How do you summarise a manhunt that went on for over two decades? Especially the one that stayed in public eye throughout, with hair-raising episodes making the news regularly? And one that centred on a secretive man, with no previous public life?
Koose Muniswamy Veerappan, popularly known as Veerappan, remains an enigma to the public at large. Dreaded dacoit, sandalwood smuggler and celebrity kidnapper, with over a hundred murders committed, Veerappan eluded police forces in two states for nearly three decades, while being able to cultivate the image of a ‘Robin Hood’ for the poor folk in the jungles. Veerappan was finally killed in a shootout in late 2004, through an STF exercise codenamed Operation Cocoon.
The chief of the Tamil Nadu STF (Special Task Force) during those last few years was K Vijay Kumar, who has chronicled Operation Cocoon and the preceding history in his book, Veerappan: Chasing the Brigand. This book is as close an account of the event as we will ever get.

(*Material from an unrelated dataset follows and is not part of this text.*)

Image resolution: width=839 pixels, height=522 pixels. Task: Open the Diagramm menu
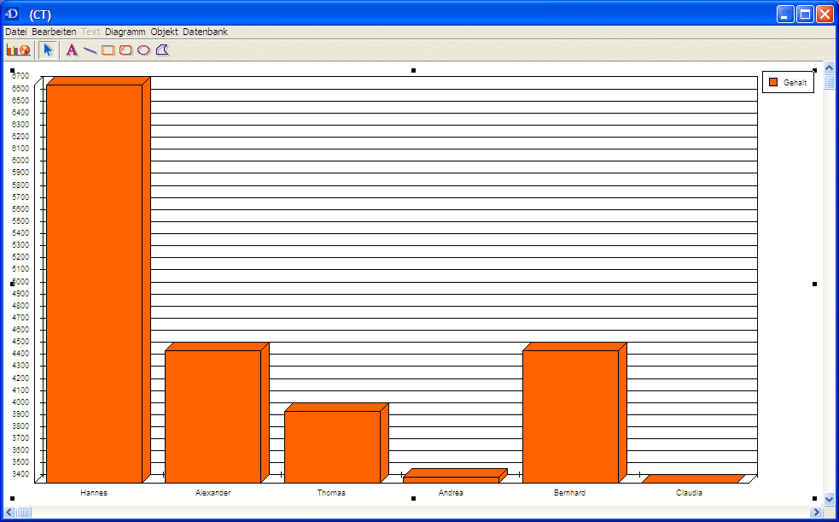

In true thriller style, Kumar opens the book right before Operation Cocoon is kicking off, and then moves into flashback mode, chronicling the years and decades that led Veerappan and the STF into this final encounter.
Kumar talks of the many times the STF and other police forces crossed paths with him, and the meagre information gained from undercover informers and affected villagers. All of it still adds to very little known about the actual man—a testament to how well Veerappan protected himself and his gang.
The perception has been that the force bungled the hunt, unable to find a prominent man in a known area. Kumar seeks to correct that impression, explaining how Veerappan was a wily, coldblooded foe, who got lucky several times. Also, that the intervening years were spent in making slow but steady progress: whittling down the gang, cultivating informants, and reducing the impact the dacoit had on the area.
Technology and the Indian economy also played a part: from foot patrols and basic guns in the nineties, the STF went to attack helicopters and portable mobile towers in the 2000s, giving them the edge.
An important distinction needs to be made about the genre of this book. It’s easy to label as a “biography” of Veerappan, but it most definitely isn’t. For one, Kumar is not on Veerappan’s side, with at most a grudging respect. For another, the meat of the book is the various encounters between the STF and the smuggling gang.
There are barely a handful of scenes about Veerappan by himself, those being the more reliable folklore about it. Nor does Kumar spend much time talking about himself or his colleagues in the STF. No, the book is about the chase specifically, and the various ups and downs on the way.
The closest genre label we can apply here is “true crime”. And given the conventions of that genre, Kumar has done an exemplary job. The tension of the chase feels real, the characters drawn just enough to make them stand out. At a compact 246 pages, the book can be finished in a sitting. Definitely worth a read.